Hey guys just wanted to ask whether or not it is normal for a cpu to start idling at high temps after about 4 to 5 hours of gameplay? used to idle at 30 at the start then went to forty after 3 to 4 hours and is now at 50. 

EDIT: I've also been running downloads and on the web throughout this time period.


----------



## Masterchiefxx17 (Feb 27, 2010)

Download HWMonitor from here: 

http://www.cpuid.com/softwares/hwmonitor.html 










 

Make sure to download the .zip file to your *desktop*. 










 

Once downloaded to your desktop *unzip* the *hwmonitor.zip* folder to your *desktop*. 

Open up the unzipped folder and run either the 32bit Software or 64bit Software. 
How to tell the difference: http://support.microsoft.com/kb/827218 ​Allow HWMonitor to run while the PC is at an idle state. After about five minutes of running at idle take a screenshot and save the image to your desktop. 

Now allow HWMonitor to run while gaming or doing heavy processing for about five minutes. Take another screenshot and save the image to your desktop. 

In your next reply please include both screenshots. 

http://www.techsupportforum.com/forums/f195/how-to-post-a-screenshot-184291.html


----------



## TheBlitz (Sep 3, 2013)

forgot to say that I'm also downloading eve online currently


----------



## Masterchiefxx17 (Feb 27, 2010)

Please follow the steps above.


----------



## koala (Mar 27, 2005)

If the idle temperature is higher than it used to be, clean out any dust from the heatsink/fan with a can of compressed air, and make sure the case fans are spinning.

If you're measuring the idle temp while running other programs, then it's not idle.

Has the room temperature increased in recent weeks, or has the computer been moved nearer to a source of heat or had its rear ventilation obstructed?


----------



## Tyree (May 10, 2009)

koala said:


> If you're measuring the idle temp while running other programs, then it's not idle.

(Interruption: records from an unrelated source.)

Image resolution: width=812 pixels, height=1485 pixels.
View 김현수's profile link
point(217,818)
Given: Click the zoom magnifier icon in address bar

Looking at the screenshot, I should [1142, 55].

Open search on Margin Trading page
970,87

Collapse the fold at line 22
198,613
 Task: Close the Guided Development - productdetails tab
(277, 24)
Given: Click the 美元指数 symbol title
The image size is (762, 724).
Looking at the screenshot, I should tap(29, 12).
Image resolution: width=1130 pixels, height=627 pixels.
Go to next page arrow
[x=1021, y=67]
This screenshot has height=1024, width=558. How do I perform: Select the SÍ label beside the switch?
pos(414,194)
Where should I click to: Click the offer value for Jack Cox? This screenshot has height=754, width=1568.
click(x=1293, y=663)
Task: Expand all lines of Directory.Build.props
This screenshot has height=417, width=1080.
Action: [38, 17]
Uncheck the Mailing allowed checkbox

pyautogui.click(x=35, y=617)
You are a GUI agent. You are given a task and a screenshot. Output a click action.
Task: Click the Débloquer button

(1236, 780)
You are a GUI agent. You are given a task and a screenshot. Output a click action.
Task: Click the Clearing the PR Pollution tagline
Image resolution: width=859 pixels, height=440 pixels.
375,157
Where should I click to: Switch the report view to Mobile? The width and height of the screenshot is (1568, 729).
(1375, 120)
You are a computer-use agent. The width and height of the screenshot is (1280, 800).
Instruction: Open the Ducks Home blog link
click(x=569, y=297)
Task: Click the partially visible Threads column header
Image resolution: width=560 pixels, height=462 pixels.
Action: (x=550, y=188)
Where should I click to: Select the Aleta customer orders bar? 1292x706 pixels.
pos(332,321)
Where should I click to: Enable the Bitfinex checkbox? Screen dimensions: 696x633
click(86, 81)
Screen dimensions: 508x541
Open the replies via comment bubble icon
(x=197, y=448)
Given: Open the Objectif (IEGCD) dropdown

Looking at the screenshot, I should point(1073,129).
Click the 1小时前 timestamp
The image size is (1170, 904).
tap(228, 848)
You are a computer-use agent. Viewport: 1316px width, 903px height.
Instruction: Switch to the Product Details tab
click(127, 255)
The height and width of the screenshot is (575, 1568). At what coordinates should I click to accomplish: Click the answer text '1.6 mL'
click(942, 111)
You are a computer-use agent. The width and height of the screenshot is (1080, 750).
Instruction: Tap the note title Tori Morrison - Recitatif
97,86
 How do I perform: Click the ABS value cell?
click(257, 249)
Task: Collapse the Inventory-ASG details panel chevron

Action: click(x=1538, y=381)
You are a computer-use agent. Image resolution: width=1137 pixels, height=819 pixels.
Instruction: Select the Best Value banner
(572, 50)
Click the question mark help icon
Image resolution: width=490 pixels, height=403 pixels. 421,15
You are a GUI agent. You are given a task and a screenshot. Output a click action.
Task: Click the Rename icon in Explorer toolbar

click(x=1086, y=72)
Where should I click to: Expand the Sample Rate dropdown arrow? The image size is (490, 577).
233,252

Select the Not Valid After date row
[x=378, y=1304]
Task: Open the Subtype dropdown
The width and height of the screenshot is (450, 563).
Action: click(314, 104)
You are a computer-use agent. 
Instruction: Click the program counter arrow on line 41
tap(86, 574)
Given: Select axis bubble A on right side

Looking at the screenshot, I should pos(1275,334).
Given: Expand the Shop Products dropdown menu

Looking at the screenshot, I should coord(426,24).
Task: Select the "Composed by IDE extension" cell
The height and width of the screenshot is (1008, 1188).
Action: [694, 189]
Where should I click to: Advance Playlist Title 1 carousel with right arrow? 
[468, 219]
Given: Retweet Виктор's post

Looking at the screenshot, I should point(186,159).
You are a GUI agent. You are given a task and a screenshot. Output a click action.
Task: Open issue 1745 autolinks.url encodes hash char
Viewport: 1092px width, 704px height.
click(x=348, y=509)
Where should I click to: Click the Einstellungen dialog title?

And 50C under load is very acceptable.


----------



## TheBlitz (Sep 3, 2013)

Well I was downloading EVE online at the time and that was going for multiple hours due to my crappy wireless plan. It also lowered to the upper forties when I closed all windows except EVE. I think it was probably the download.


----------



## Masterchiefxx17 (Feb 27, 2010)

Masterchiefxx17 said:


> Please follow the steps above.


----------



## Tyree (May 10, 2009)

TheBlitz said:


> Well I was downloading EVE online at the time and that was going for multiple hours due to my crappy wireless plan. It also lowered to the upper forties when I closed all windows except EVE. I think it was probably the download.


The download would appear to be the issue. Boot to the Bios and watch the temps ay idle for a few minutes and see if they increase.
You can use HWMonitor to to view the temps and Voltages under load if needed.
HWMonitor CPUID - System & hardware benchmark, monitoring, reporting


----------